医師「明日、転院していたただく運びとなりました。
主治医をお呼びしたので、詳しい説明は
先生からお願いします。」

そう言って病室のドアを開け、入れ違いに
和弥さんが入ってくる。

…まさか和弥さんが来るとは思わなかった。

心臓がキュッとなる。
ちらっと顔を見るけど、目は合わない。

和弥「今言われた通り、明日朝イチでうちに
転院することになった。喘息もまだ重度発作を
起こしやすく、意識不明の状態が1週間も
続いてたし、念の為、脳の検査もしたい。
色々考慮してうちの病院で見ることになった。
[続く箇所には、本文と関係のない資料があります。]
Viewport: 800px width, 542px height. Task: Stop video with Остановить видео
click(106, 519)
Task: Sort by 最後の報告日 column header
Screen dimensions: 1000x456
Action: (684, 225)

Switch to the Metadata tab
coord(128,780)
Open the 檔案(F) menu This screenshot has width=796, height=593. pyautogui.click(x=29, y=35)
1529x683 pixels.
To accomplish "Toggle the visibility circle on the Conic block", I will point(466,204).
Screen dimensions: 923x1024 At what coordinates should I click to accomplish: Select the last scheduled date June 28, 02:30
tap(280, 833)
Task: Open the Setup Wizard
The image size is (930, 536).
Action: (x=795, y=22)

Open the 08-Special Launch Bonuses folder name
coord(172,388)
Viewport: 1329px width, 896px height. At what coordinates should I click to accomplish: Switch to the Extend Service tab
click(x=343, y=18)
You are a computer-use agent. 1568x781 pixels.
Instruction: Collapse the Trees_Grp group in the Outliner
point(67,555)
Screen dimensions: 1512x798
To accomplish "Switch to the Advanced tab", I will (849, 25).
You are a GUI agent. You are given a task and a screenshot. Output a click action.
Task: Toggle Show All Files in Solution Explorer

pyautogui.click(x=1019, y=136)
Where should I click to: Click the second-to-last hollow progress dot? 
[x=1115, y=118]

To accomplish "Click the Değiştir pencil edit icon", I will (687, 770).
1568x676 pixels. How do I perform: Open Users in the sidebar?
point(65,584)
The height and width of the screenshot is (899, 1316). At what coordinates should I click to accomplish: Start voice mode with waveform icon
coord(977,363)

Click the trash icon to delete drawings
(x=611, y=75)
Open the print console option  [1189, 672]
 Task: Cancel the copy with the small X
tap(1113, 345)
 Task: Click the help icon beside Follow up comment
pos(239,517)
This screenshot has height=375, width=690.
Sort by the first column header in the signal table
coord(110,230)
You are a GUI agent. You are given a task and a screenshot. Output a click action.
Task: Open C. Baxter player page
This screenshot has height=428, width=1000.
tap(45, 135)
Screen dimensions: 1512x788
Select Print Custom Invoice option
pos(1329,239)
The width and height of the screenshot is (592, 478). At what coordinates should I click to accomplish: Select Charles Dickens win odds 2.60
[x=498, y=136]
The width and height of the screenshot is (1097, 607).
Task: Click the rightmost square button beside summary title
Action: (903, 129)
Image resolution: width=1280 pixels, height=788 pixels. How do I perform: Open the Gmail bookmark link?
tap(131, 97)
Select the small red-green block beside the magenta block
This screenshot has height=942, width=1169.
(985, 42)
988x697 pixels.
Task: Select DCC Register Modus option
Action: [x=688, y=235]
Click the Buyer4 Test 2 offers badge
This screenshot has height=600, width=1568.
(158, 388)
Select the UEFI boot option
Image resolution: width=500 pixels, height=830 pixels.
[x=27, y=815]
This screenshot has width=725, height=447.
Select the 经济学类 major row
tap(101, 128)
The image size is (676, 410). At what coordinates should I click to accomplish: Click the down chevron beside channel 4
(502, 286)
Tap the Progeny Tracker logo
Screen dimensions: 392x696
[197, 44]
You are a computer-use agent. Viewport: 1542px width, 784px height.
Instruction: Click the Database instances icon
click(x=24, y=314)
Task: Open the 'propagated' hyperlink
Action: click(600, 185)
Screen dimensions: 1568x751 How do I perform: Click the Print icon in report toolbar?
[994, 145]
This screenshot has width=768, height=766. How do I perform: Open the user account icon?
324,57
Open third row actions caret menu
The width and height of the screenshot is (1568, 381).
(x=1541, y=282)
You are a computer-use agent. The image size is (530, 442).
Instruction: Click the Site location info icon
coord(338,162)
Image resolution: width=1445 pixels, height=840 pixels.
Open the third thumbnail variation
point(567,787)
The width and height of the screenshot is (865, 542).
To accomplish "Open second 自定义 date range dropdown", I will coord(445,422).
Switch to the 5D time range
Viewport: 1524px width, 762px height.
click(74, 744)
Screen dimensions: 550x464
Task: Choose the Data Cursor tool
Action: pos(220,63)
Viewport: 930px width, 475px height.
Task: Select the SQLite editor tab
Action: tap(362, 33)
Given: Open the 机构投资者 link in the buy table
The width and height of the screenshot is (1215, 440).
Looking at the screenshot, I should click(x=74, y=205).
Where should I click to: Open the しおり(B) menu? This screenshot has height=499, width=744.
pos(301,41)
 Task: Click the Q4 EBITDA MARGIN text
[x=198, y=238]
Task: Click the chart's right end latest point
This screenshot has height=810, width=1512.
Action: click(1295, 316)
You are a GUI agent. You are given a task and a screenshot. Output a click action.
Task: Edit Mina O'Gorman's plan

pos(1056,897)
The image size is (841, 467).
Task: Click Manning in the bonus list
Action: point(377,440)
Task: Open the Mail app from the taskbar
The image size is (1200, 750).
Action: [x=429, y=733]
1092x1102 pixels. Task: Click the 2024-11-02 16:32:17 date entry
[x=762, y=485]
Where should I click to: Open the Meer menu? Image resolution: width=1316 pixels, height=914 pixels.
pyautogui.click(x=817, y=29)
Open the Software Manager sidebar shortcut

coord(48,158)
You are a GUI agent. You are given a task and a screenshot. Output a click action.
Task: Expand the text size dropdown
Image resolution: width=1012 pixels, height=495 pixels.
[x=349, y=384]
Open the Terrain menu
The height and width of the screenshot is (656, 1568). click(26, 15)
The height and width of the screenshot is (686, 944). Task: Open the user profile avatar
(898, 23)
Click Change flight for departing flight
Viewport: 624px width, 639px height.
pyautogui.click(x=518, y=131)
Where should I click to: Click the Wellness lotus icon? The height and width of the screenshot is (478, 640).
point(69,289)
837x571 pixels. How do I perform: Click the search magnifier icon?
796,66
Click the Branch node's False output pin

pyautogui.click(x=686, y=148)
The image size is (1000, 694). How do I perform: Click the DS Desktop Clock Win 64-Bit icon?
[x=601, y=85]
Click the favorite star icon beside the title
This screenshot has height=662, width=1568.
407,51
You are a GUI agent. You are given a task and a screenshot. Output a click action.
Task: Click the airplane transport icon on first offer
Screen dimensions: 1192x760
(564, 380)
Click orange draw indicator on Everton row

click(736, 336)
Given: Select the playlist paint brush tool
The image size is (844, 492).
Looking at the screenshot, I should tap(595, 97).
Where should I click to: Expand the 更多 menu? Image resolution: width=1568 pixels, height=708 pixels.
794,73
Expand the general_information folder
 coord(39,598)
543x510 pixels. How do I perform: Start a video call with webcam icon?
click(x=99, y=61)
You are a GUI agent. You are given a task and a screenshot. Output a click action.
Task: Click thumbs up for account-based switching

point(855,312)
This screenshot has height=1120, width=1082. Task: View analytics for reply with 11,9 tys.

」

淡々とした口調で言われる。
表情や口調からは何も感じ取れない。

病院には行けない…気持ちを込めて首をふる。

和弥「…悪いけど、これは決定だから。」

なんだろ、いつもの和弥さんじゃない…
冷たく、怖い声。
怖くて何も言えなくなる。

しばらくの沈黙の後、和弥さんが口を開く。

和弥「…何で家をでた?家にいろと言ったよな?」

「……。」

和弥「…あんなメモだけ残して、
何処に行くつもりだったんだよ?」

「……。」

イライラしてる。当たり前だけど…

でもあの人との事は言えないし、
うまくごまかせるほどの言葉も持ち合わせていない。

和弥「…じゃ、話を変えよう。
春川医師はお前の父親…なのか?」

核心をついてくる…でも、そうなるよね。
京介さんにあの状況のこと聞いたんだろう。